What the task requires: From the data below, return all lines holding the string "agent".

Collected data
%%

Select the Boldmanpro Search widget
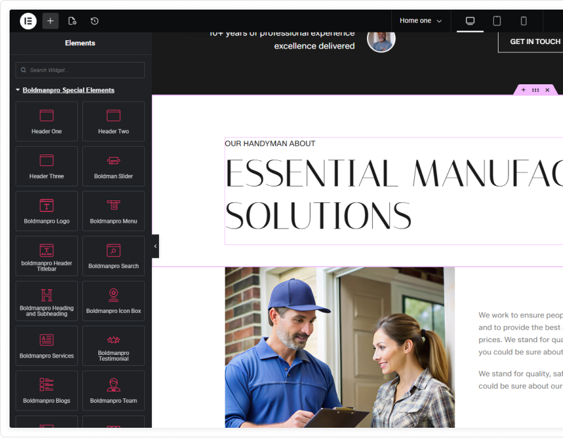 point(114,256)
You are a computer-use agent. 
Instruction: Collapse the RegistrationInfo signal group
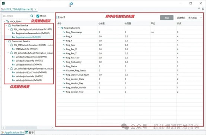pos(59,28)
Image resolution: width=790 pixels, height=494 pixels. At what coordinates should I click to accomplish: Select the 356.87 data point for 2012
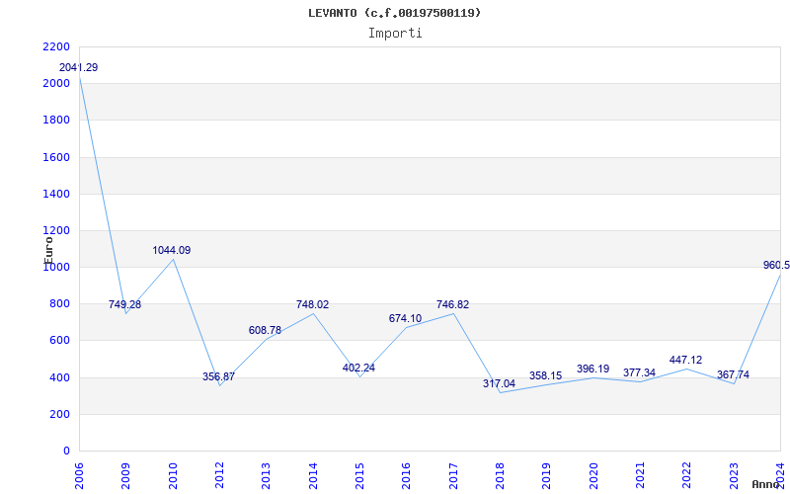tap(218, 376)
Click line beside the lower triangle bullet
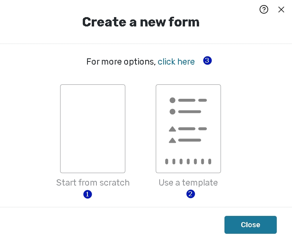Image resolution: width=292 pixels, height=240 pixels. [189, 140]
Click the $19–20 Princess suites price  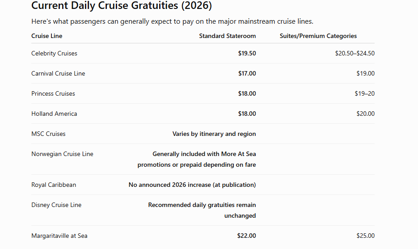[x=364, y=93]
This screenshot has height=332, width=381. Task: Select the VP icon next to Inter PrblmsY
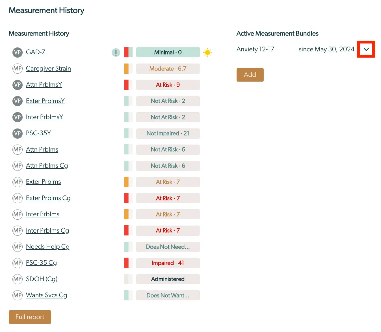(17, 117)
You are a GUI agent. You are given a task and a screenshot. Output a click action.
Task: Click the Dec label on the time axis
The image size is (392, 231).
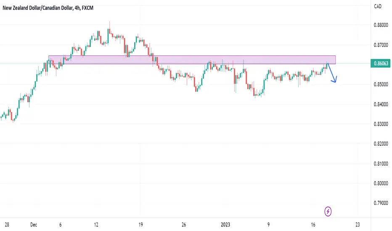[34, 225]
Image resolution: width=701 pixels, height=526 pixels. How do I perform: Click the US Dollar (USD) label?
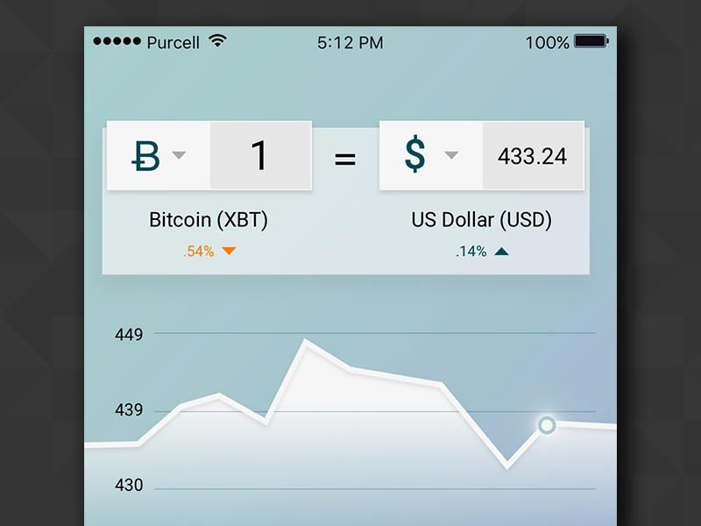(x=481, y=219)
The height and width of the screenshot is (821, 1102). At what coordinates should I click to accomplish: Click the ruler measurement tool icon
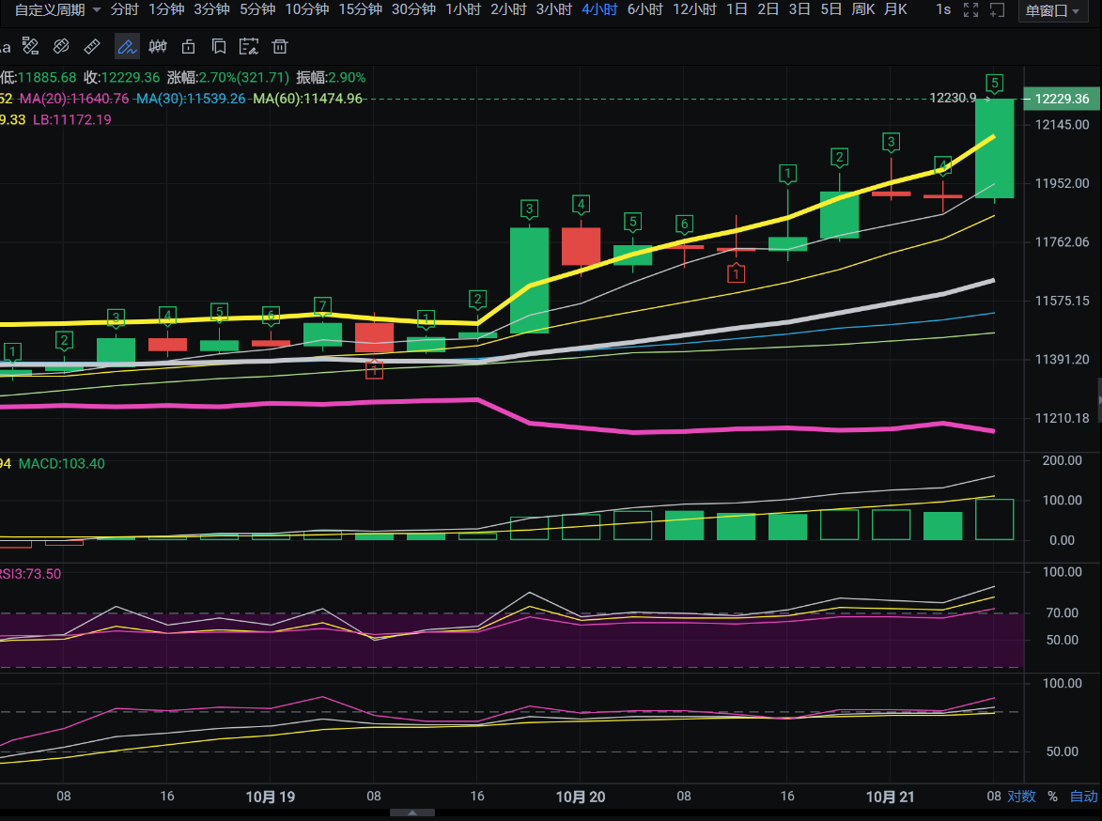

%%

Finished exercise:
You are a computer-use agent. 
You are a GUI agent. You are given a task and a screenshot. Output a click action.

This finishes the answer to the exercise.